Police forces in the South West recorded almost 7,000 crimes relating to child abuse images in the past five years.
Figures obtained by the NSPCC do not include Avon and Somerset Police, which covers Somerset and Bristol – meaning the true figure is likely to be far higher.
Forces in Gloucestershire, Wiltshire, Dorset and Devon and Cornwall recorded a combined total of 1,752 such crimes in 2020/2021, according to the charity’s Freedom of Information requests, up from 1,387 the previous year.
Offences also jumped by 26 per cent in the South West during the first year of the pandemic, which the NSPCC previously warned had created a “perfect storm” for grooming and abuse online.
Statistics include offences relating to possessing, taking, making, and distributing child abuse material. Offences recorded by police UK-wide passed 100,000 in the five-year period, with more than 25,000 crimes last year – up 37 per cent since 2016/17.
☆ ☆ ☆
Work task 1:
Reproduce the report on child abuse image crimes starting at "Figures obtained by" and ending at "cent since 2016/17.".
Work task 2:
According to the report on child abuse image crimes, what combined total did the forces in Gloucestershire, Wiltshire, Dorset and Devon and Cornwall record in 2020/2021?
Work task 3:
Carry on writing the report on child abuse image crimes in the South West from its final sentence.

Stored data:
☆ ☆ ☆
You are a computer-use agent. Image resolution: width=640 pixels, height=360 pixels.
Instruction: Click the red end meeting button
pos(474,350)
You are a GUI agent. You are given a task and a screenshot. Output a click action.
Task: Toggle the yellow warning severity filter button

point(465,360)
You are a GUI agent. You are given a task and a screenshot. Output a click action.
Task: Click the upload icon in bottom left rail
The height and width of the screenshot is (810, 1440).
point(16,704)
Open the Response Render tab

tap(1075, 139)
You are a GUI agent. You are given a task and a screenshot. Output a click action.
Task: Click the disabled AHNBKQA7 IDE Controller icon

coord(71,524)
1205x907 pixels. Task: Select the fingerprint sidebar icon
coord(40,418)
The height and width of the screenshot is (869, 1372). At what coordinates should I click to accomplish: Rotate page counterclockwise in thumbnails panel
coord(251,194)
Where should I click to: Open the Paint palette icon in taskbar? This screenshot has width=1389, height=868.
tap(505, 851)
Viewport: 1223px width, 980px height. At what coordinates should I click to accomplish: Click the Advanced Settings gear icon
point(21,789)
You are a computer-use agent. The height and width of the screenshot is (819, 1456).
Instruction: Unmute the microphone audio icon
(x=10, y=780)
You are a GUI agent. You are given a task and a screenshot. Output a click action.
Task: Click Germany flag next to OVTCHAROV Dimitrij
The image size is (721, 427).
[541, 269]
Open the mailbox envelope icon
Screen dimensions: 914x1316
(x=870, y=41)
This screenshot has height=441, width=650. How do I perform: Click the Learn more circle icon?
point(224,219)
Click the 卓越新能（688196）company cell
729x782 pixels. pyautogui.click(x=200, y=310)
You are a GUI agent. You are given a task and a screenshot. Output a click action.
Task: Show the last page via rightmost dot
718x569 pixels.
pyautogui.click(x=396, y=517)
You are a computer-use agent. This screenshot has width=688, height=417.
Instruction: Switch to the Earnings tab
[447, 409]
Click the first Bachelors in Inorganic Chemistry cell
☆ ☆ ☆
Exercise answer 1:
Figures obtained by the NSPCC do not include Avon and Somerset Police, which covers Somerset and Bristol – meaning the true figure is likely to be far higher.
Forces in Gloucestershire, Wiltshire, Dorset and Devon and Cornwall recorded a combined total of 1,752 such crimes in 2020/2021, according to the charity’s Freedom of Information requests, up from 1,387 the previous year.
Offences also jumped by 26 per cent in the South West during the first year of the pandemic, which the NSPCC previously warned had created a “perfect storm” for grooming and abuse online.
Statistics include offences relating to possessing, taking, making, and distributing child abuse material. Offences recorded by police UK-wide passed 100,000 in the five-year period, with more than 25,000 crimes last year – up 37 per cent since 2016/17.

Exercise answer 2:
1,752 crimes.

Exercise answer 3:
In Gloucestershire 279 such crimes were recorded in 2020/21, up from just 37 in 2016/17.
The NSPCC said social media is now being “used by groomers as a conveyor belt to produce and share child abuse images on an industrial scale”.
The child protection charity is calling for changes to the Online Safety Bill, to help disrupt the production and spread of child abuse material on social media.
It expects the draft bill to be scrutinised in Parliament next week, and is calling for five key additions before it is finalised.
The NSPCC’s chief executive, Sir Peter Wanless, said: “The staggering amount of child sexual abuse image offences is being fuelled by the ease with which offenders are able to groom children across social media to produce and share images on an industrial scale.
“The Government recognises the problem and has created a landmark opportunity with the Online Safety Bill.
“But the legislation needs strengthening in clear and specific ways if it is to fundamentally address the complex nature of online abuse and prevent children from coming to avoidable harm.”
Boy left suicidal after abuse
The charity shared the story of 14-year-old Ben, whose name has been changed to protect his identity.
It said he was tricked on Facebook into thinking he was speaking to a female friend of a friend, who turned out to be a man.
What is grooming?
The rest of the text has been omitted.